» **Document section**
Programming note: Join Mark tonight for Episode Two of our brand new Tale for Our Time, Agatha Christie's Murder on the Links. Tomorrow, Sunday, he'll be here with Part Nine of the new audio serialisation of his highly prescient demographic bestseller, America Alone: The End of the World as We Know It.
~On this week's episode of Mark Steyn on the Town, we find ourselves in between Halloween and Bonfire Night, Daylight Savings Time and Greenwich Mean Time. Plus a cavalcade of Non-Stop Number Ones down the decades, and a Pakistani postscript.
To listen to the programme, simply click here and log-in.
~Thank you for your kind comments about last week's episode. Robert Fox, a First Week Founding Member of The Mark Steyn Club, enthuses:
Another terrific installment of On the Town. I don't know how Mark and Co. pull it off week after week but there's never a clunker in the box. Love the Irving Caesar interview. That's an America we should go back to.
For Gordon MacMichael, a British Columbia Steyn Clubber, it was our rare foray into the Slovene corner of our Café Continental:
I enjoy how your show reminds us of the common language of music. The Slovenian 'Mammy Blue' was a gas even if I didn't understand the lyrics.
Catherine, on the other hand, enjoyed our vintage radio excerpts:
Thank you Mark for a superb programme today. What a wonderful talent Al Jolson was. The radio clips were delightful, as was Frank's sextet, I love to hear his 'young' voice. Don't know where those 60 minutes went.
For Jake, a West Country member of The Mark Steyn Club, it was the chance to hear the kind of heartfelt unabashed song nobody writes anymore:
What affected me most from the show was 'Strictly USA' and the parade of proud, patriotic American images that stuck in my mind just as a masked-up Muslim mob were demonstrating unpoliced in East London doubtless all singing Ian Dury's 'England's Glory'...

» **To-do list**
1. According to the show notes, which Agatha Christie novel is the new Tale for Our Time?
2. Repeat word for word the stretch of the show notes from "Programming note: Join" through "a Pakistani postscript.".

» **Record excerpts**

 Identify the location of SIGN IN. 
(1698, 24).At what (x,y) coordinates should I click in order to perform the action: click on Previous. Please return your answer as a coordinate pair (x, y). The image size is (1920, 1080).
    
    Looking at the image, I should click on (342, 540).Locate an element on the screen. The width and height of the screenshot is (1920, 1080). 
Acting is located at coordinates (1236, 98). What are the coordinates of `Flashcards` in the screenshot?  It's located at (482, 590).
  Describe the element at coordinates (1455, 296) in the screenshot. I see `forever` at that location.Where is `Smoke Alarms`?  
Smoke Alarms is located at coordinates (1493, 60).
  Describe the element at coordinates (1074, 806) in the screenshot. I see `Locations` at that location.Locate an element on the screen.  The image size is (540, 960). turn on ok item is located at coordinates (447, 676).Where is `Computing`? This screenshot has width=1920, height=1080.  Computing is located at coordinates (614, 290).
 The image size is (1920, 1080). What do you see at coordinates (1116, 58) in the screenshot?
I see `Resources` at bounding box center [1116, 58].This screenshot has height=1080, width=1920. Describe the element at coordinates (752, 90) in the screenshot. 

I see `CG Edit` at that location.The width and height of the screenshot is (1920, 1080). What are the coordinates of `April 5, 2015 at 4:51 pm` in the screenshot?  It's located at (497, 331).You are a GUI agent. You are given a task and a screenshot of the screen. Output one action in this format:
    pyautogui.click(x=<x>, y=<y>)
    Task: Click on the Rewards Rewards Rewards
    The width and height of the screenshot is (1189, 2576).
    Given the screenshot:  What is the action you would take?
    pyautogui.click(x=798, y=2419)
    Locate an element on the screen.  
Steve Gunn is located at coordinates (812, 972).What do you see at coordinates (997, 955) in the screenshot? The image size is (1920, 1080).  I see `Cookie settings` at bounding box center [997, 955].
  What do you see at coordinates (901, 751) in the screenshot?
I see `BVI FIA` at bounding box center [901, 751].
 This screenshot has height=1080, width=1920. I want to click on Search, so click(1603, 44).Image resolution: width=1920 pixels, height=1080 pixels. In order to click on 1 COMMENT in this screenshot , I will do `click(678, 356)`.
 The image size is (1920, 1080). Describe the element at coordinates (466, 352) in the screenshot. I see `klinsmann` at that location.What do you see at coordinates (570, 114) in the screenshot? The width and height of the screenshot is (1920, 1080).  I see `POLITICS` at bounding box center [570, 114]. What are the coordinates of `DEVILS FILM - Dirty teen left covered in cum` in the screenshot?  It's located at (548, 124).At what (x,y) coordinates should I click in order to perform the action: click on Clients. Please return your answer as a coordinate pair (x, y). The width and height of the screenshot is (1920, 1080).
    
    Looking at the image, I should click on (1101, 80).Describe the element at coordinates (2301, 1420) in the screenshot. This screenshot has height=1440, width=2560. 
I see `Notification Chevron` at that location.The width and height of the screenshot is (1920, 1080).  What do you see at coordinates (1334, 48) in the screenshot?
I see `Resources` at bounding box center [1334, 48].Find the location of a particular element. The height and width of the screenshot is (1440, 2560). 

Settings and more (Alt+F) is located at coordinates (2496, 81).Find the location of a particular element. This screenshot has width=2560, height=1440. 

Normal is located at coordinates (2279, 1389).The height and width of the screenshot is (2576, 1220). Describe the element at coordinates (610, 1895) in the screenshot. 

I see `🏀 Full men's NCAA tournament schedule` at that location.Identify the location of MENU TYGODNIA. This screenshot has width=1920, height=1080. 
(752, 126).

» **Outputs**
1. Murder on the Links

2.
Programming note: Join Mark tonight for Episode Two of our brand new Tale for Our Time, Agatha Christie's Murder on the Links. Tomorrow, Sunday, he'll be here with Part Nine of the new audio serialisation of his highly prescient demographic bestseller, America Alone: The End of the World as We Know It.
~On this week's episode of Mark Steyn on the Town, we find ourselves in between Halloween and Bonfire Night, Daylight Savings Time and Greenwich Mean Time. Plus a cavalcade of Non-Stop Number Ones down the decades, and a Pakistani postscript.